第47話 交通事情

 暑い……

 幾分か予想より気温が低いとは言え、砂漠の昼間はとても暑い。

 オオウミガラスはテントの下でじっと灼熱の時間が過ぎるのを待っている。


 そして、オオウミガラスより暑さに対して耐性のある私は双眼鏡を手に、登り易そうな岩を登り、高い所からから周囲の様子を確認する。


 オアシスの位置や遠くに豆粒程の大きさで見える施設の位置を頼りに現在位置の大まかな場所を特定する。


 悪路と夜の暗闇が思いの外進行の妨げになっていたようで、地図上での進行距離は予定の三分の一である。

 そして、この場所から50メートルもない所から私の良く知る砂だらけの砂漠が広がっている。


 だが、建物の位置を確認出来たのは幸いだ。

 先が見えない旅より、目的地がはっきりしていた方が助かる。


 私はゆっくりと岩を降り、オオウミガラスの待つテントへ向かった。


 テントの下の日陰にはオオウミガラスの他にもう一人フレンズがいた。

 どうやら来客のようだ。


 そのフレンズはおそらく砂漠に暮らしている動物の中って最も有名と言っても過言ではない。

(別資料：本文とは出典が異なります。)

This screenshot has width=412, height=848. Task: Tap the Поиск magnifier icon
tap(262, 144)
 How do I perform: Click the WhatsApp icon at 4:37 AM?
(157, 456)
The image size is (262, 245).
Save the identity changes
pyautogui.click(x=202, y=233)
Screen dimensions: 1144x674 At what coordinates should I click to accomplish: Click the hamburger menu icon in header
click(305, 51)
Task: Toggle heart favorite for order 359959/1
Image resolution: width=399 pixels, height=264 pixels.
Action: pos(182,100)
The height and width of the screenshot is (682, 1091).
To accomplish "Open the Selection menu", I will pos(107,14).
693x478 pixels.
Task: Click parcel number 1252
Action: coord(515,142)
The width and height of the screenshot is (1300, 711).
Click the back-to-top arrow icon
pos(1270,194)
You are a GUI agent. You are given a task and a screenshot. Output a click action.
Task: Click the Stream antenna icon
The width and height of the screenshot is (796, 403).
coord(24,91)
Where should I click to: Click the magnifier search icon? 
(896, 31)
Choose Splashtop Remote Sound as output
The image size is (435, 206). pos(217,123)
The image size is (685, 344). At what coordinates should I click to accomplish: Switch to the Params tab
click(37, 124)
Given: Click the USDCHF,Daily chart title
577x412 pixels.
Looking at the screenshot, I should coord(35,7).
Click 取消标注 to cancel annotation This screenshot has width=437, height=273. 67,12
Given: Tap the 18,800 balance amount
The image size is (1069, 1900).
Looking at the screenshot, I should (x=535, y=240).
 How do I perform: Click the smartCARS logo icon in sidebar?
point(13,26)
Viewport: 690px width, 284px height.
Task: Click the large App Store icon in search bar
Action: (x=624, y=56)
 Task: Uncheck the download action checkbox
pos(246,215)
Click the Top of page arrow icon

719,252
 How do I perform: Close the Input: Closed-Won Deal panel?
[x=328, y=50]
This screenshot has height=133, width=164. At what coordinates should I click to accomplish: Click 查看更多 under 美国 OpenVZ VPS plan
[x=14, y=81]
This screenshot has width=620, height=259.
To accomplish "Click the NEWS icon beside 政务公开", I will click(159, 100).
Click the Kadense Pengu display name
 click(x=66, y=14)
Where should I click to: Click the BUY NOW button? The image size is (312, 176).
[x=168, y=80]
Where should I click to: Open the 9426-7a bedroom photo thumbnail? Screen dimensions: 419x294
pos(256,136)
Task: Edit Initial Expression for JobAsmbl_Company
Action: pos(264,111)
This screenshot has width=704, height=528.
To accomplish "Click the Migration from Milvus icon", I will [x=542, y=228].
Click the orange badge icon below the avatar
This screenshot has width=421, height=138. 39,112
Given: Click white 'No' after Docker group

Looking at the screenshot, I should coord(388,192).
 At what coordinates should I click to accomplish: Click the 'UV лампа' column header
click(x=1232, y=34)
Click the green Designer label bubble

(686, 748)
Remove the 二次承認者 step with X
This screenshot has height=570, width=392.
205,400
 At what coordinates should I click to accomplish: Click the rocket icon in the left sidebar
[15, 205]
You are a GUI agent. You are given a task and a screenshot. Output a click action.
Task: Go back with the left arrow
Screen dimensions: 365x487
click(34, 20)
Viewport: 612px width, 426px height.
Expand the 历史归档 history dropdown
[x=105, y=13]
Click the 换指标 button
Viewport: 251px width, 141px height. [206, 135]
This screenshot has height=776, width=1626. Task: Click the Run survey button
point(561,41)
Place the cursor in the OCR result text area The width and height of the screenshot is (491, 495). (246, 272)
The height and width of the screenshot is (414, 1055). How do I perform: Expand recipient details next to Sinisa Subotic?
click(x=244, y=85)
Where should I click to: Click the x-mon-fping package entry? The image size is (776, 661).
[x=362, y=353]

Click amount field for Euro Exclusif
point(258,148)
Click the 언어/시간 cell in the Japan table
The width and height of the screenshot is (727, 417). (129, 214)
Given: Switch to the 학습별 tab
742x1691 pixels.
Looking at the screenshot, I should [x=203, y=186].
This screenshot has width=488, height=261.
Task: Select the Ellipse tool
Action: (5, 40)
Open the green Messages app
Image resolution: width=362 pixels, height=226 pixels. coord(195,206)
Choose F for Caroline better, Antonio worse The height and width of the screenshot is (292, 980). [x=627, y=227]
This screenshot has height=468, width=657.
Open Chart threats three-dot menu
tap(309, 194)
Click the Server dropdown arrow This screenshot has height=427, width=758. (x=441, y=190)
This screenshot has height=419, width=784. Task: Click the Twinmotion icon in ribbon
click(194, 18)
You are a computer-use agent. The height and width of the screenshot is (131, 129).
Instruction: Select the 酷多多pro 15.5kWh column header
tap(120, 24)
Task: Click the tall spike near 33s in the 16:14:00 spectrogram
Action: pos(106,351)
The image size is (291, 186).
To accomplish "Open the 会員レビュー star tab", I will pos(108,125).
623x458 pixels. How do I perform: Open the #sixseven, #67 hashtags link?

 髪を結った2つのお団子と長い睫毛が特徴的なフレンズだ。

 きっと頭のお団子はコブ代わりなのだろう。

 彼女の名はフタコブラクダ。

 砂漠に住むフレンズだ。


 どうやら見慣れないものがあって、興味を引かれて訪れたらしい。


 砂漠程、厳しい環境に耐えられるなら砂漠地方の外でも活動出来ると思うのだが、どうして砂漠地方のフレンズは他の地方に行かないのだろうか?


 その疑問にフタコブラクダは答えてくれた。


 一つ目に上げられるのが、山岳を越えるトンネルまでの道。

 砂地を歩くのに慣れてても、岩場を歩くのに慣れていない子が多いので、余程の事がない限りトンネルに行こうと思わない。


 二つ目が、砂漠地方の隣にあるツンドラ地方。

 対極的とも言える気候のツンドラ地方は極僅かな期間だけ、雪が溶けるのでその間は通行できるが、吹雪く事が多いので好んで通ろうとは思わない。


 よって、砂漠地方のフレンズは基本的に他の地方のフレンズと交流が少ないのだそうだ。



 夜の闇のせいもあるだろうが、砂漠地方のトンネルへ行く道は、移動時間が3倍になる険しい道だ。

 交通事情の改善は必要だろう。


 しかし、人工施設が存在する以上、バスが通れる程のそこそこ舗装された道が存在する筈なのだが、砂漠地方のフレンズも知らないのは少々引っ掛かる。


 地形が変化して道が消えたのだろうか?


 まぁ、今考えても仕方がないか。


 それより、私達は砂漠にある人が作った施設に行きたいのだが、案内してくれるだろうか?

 そう、フタコブラクダに頼んでみると、彼女は快く案内役を引き受けてくれた。


 砂漠から中々外へは行けないけど、新しい友達は大歓迎だそうだ。


 一先ず、砂漠で何の情報もなく歩き回ると言う事態は避けることが出来たのは幸いだ。


 あと、やる気満々で案内しようとするのは良いのだが、私はともかくオオウミガラスがへばってるので、昼間は避けてくれると有難い。